Let's Talk About Menopause

Illustration by Amy Sullivan with assistance from ChatGPT

The comment section that proved the conversation is only getting started

When I wrote Life Without Estrogen: What the Hell Happens in Menopause, I expected a few nods of recognition. Maybe a handful of women would read it and laugh at the description of waking up drenched in sweat, throwing the covers off, freezing two minutes later, and then pulling them back on again like the thermostat inside the body had suddenly joined a cult.

What I did not expect was the comment section. Apparently, a lot of women are awake at 2:13 a.m. doing the exact same blanket dance.

You wake up sweating like you just ran a marathon inside a sauna, fighting with the covers like you’re tangled in a parachute. You kick them off. Two minutes later you’re freezing. You pull them back on. Immediately you’re overheating again. Repeat every ninety minutes until morning.

Some women said menopause barely bothered them at all. A few said they were grateful for the warning because they had not reached that stage yet and suddenly felt a deep appreciation for the quiet work their hormones had been doing behind the scenes. Others were in the thick of it and recognized every sentence.

Many of the comments sounded like field reports from the same strange landscape.

One reader summed up the temperature swings perfectly: the hottest hell fires, then the plummeting freeze and then hot again.

Another reader said the article made her want to go find her “background manager” and give her a raise because she had never realized how much quiet coordination estrogen had been doing behind the scenes.

Some women described symptoms they had never heard anyone talk about before. Burning tongues. Tingling hands and feet. Panic attacks. Brain fog that makes a sentence disappear halfway through speaking it.

Others talked about the exhaustion that follows when sleep fractures into short useless fragments.

One woman said menopause was the reason she eventually left her job. Once her buffers disappeared, the lights and noise of the office became overwhelming and most of her energy went toward simply surviving the workday.

Another reader said the article arrived at exactly the right moment. She had just turned fifty and almost like clockwork the night sweats began. She wrote that she had never used her fan so much in her life.

Some women wrote with humor. One joked about the chin hairs. Another said that when her estrogen dropped and testosterone became more noticeable, she suddenly understood why men sometimes walk into a room acting like they own it.

Others were simply relieved to see the experience described honestly. Several women wrote some version of the same message: thank you for saying this out loud.

Reading through the responses made something very clear to me. Women are not uniquely terrible at this phase of life.
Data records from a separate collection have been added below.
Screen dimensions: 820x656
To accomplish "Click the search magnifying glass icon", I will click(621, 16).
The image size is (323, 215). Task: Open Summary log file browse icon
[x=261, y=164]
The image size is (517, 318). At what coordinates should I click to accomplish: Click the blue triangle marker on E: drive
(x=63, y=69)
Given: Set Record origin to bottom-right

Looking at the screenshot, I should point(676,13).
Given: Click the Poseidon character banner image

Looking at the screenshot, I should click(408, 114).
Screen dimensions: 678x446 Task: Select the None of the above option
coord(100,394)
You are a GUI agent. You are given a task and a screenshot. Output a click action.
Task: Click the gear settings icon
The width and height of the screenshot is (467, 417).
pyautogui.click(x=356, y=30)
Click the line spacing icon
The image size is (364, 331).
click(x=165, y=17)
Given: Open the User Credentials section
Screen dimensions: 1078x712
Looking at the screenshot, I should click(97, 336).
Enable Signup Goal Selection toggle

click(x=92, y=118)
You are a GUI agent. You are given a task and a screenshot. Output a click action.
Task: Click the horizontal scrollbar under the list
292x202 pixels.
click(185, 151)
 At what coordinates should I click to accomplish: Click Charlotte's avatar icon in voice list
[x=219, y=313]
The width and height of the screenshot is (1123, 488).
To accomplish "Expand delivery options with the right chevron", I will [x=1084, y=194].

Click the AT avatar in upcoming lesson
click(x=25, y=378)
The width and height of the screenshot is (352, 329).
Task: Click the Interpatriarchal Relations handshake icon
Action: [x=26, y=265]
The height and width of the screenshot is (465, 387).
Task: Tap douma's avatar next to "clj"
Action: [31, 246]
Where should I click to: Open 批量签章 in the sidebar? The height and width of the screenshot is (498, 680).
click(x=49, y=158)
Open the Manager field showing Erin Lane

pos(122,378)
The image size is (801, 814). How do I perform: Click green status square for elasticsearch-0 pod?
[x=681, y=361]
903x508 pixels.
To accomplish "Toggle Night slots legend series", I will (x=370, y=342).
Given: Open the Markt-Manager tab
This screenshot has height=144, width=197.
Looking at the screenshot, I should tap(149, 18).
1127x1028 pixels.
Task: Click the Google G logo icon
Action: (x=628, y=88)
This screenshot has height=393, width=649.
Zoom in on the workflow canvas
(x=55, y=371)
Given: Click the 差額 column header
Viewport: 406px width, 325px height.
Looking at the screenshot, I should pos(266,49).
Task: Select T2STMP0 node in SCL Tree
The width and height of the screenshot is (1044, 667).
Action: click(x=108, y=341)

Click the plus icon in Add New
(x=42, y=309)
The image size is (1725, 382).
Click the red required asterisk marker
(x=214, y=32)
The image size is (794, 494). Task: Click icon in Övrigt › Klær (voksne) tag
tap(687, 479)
They are simply living in bodies that have changed the rules without sending a memo.

Once that realization settles in, something shifts. The experience stops feeling like a private failure and starts looking more like what it actually is: a shared biological transition that most of us were never given a manual for.

One thing worth remembering is that estrogen does not actually disappear. The body still makes it, just in smaller amounts and in different places. It moves from being the background manager running the whole office to more of a quiet consultant who stops by occasionally and no longer answers every call.

Menopause is one of the most predictable biological transitions in human life, yet many women arrive at it with almost no real explanation of what is happening inside their bodies.

We hear about hot flashes, maybe, but very few people explain that estrogen spent decades quietly coordinating systems all over the brain and body — temperature regulation, sleep cycles, mood stability, inflammation, stress response, neural communication. When that coordination changes, the whole office notices.

In my case, the transition arrived a little differently. Surgical menopause forced the conversation earlier than I expected, and I made the personal decision to let my body adjust as naturally as possible, leaning heavily on movement and alternative approaches rather than medication.

That choice isn’t a prescription for anyone else. Every woman navigates this phase differently, but the experience did give me a front row seat to the strange recalibration that happens when estrogen steps back from its long-standing role.

Without that buffering system running the show, the body feels louder. Signals that once stayed in the background suddenly demand attention. Stress hits harder and recovery takes longer.

Which may be the real value of talking about menopause honestly.

Because somewhere tonight, plenty of women will wake up again around 2:13 a.m., sweating, kicking the blankets on and off, wondering why their internal thermostat behaves like a malfunctioning space heater.

At least now a few more of them know they are not the only ones.

I am grateful and honored to be included as one of the new editors of Middle-Pause, and eager to learn from this amazing team. I’m excited to help keep the conversation about menopause going and to continue sharing my own wild ride through it. If the response to the first piece taught me anything, it’s that the more we talk about this stage of life honestly, the less alone we feel while navigating it.

And judging by the number of people awake doing the blanket dance at 2:13 a.m., there are plenty of stories still left to tell.